Dataset content:
....
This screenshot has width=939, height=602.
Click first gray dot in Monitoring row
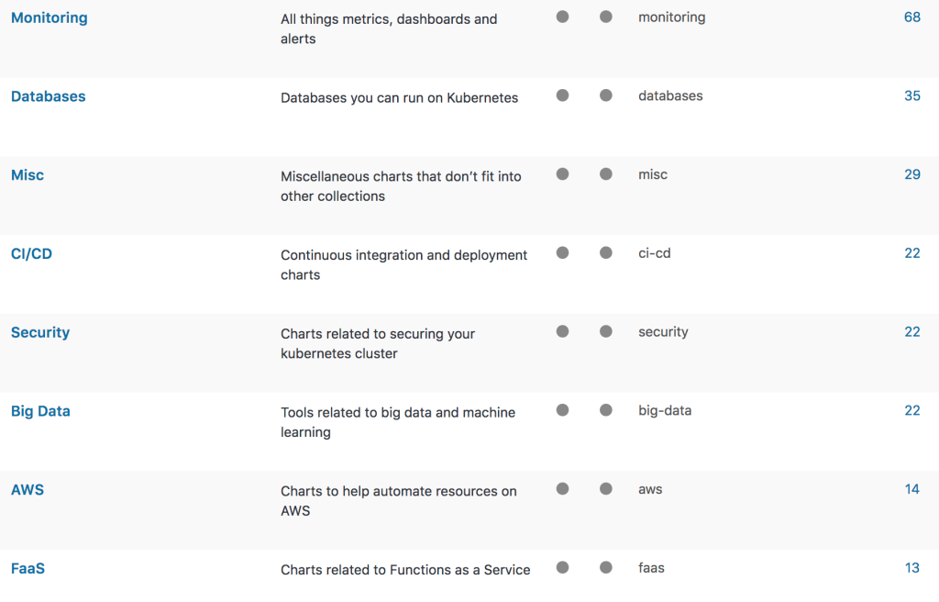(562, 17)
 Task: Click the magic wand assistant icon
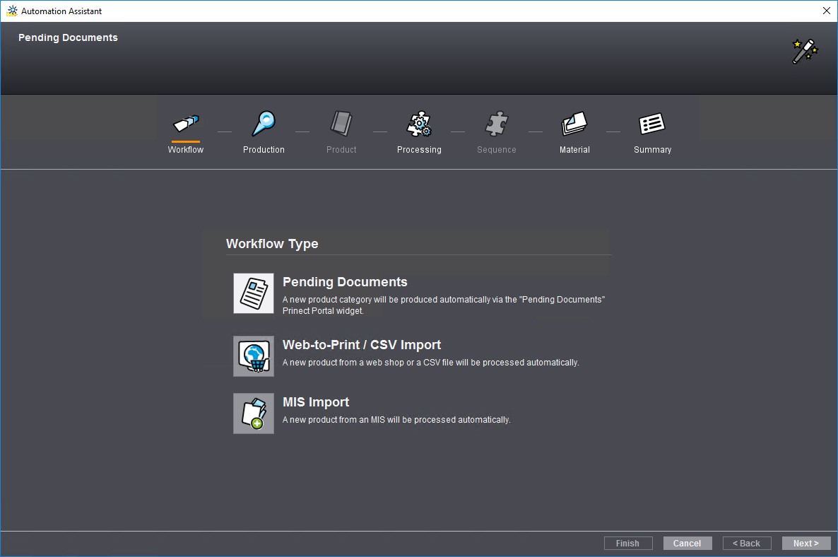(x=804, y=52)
....
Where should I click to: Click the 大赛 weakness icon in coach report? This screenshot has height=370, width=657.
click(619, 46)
....
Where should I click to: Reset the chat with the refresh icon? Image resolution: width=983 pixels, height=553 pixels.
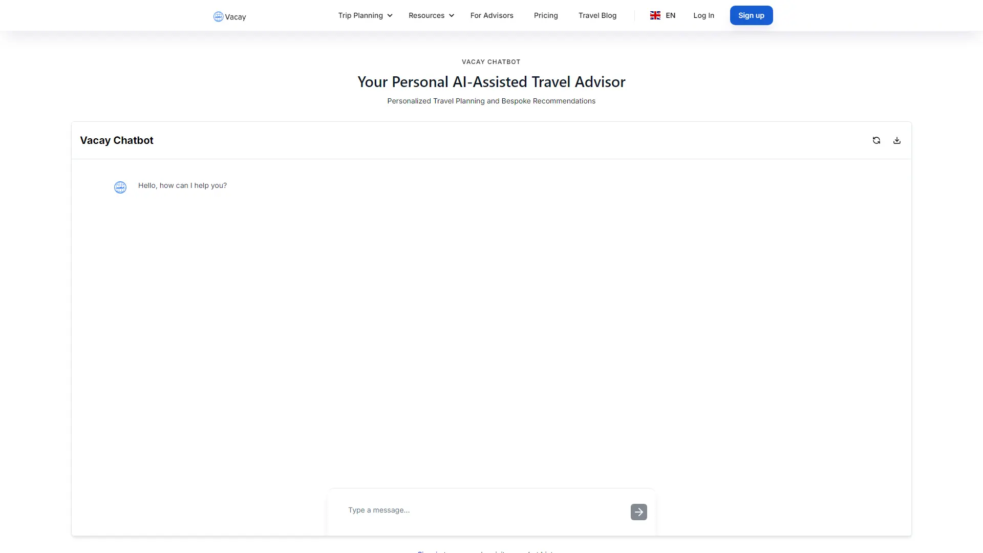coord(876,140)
....
Task details:
Starting at the line that contains "Where should I click to: Reset" and ending with the line that contains "coord(876,140)", recast the material as a JSON list of strings with one string per line. Skip blank lines and leave the pictures out.

Finished task:
[
  "Where should I click to: Reset the chat with the refresh icon? Image resolution: width=983 pixels, height=553 pixels.",
  "coord(876,140)"
]